DATA IN THIS EXERCISE -

++++++++++++++++++++

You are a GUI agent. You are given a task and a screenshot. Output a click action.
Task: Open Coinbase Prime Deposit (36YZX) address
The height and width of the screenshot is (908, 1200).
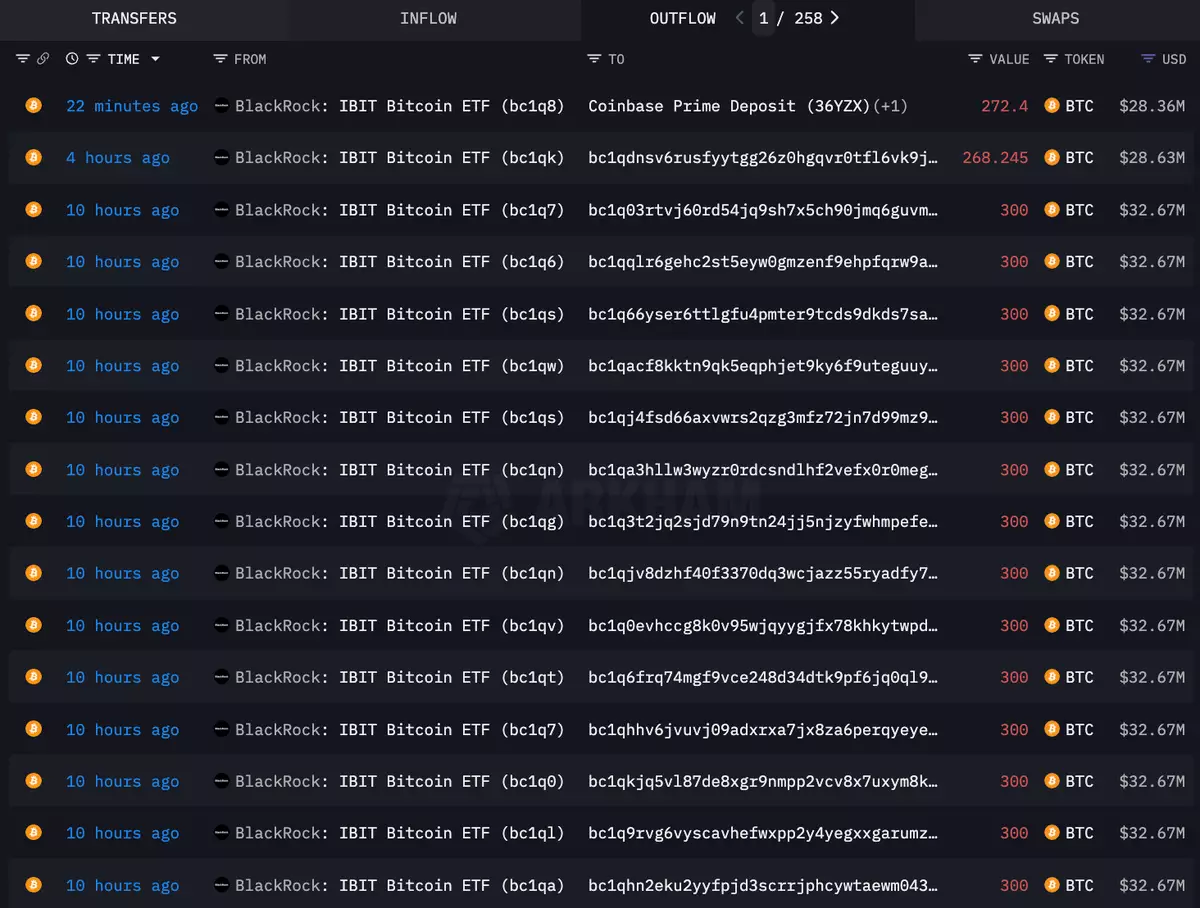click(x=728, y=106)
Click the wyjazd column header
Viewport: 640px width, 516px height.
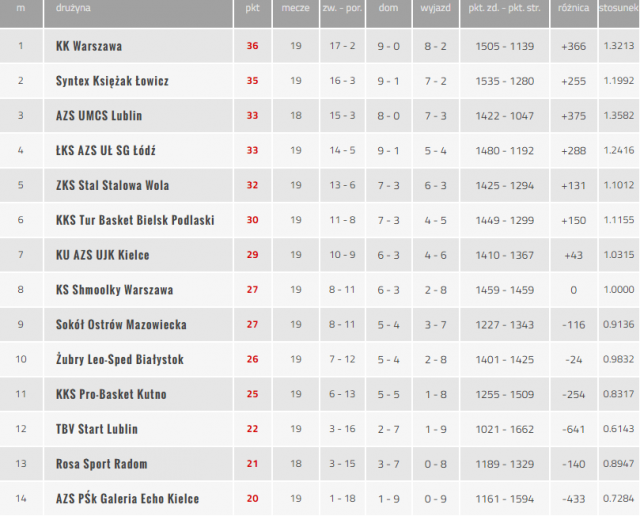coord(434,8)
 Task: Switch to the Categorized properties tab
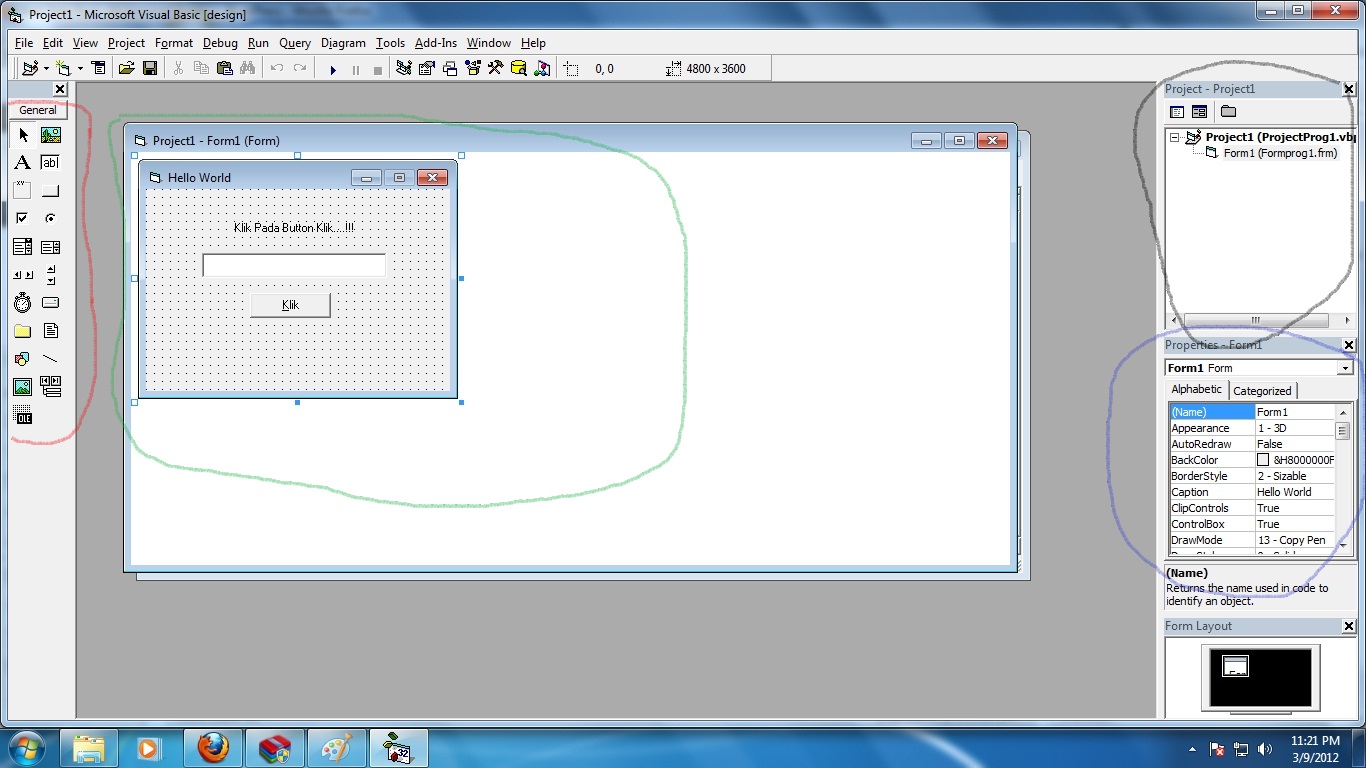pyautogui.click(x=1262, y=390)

++++++++++++++++++++

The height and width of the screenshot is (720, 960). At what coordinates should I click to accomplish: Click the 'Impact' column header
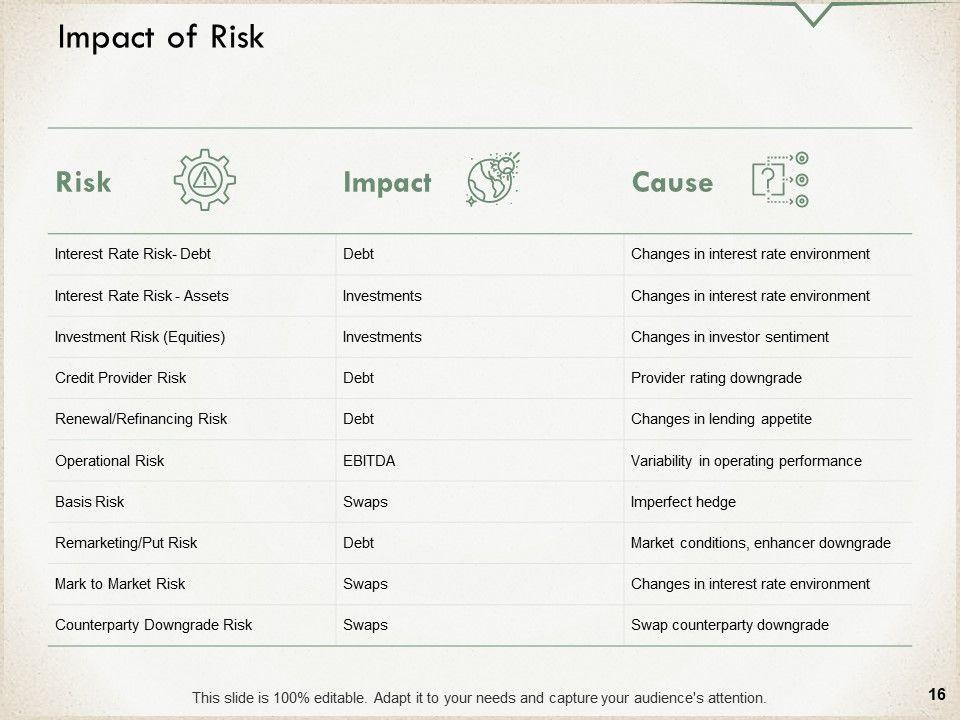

++++++++++++++++++++

WHAT YOU WILL DO - Please report every line among the entries that includes "column".

WRITTEN RESPONSE -
Click the wyjazd column header
The height and width of the screenshot is (720, 960). At what coordinates should I click to accomplish: Click the 'Impact' column header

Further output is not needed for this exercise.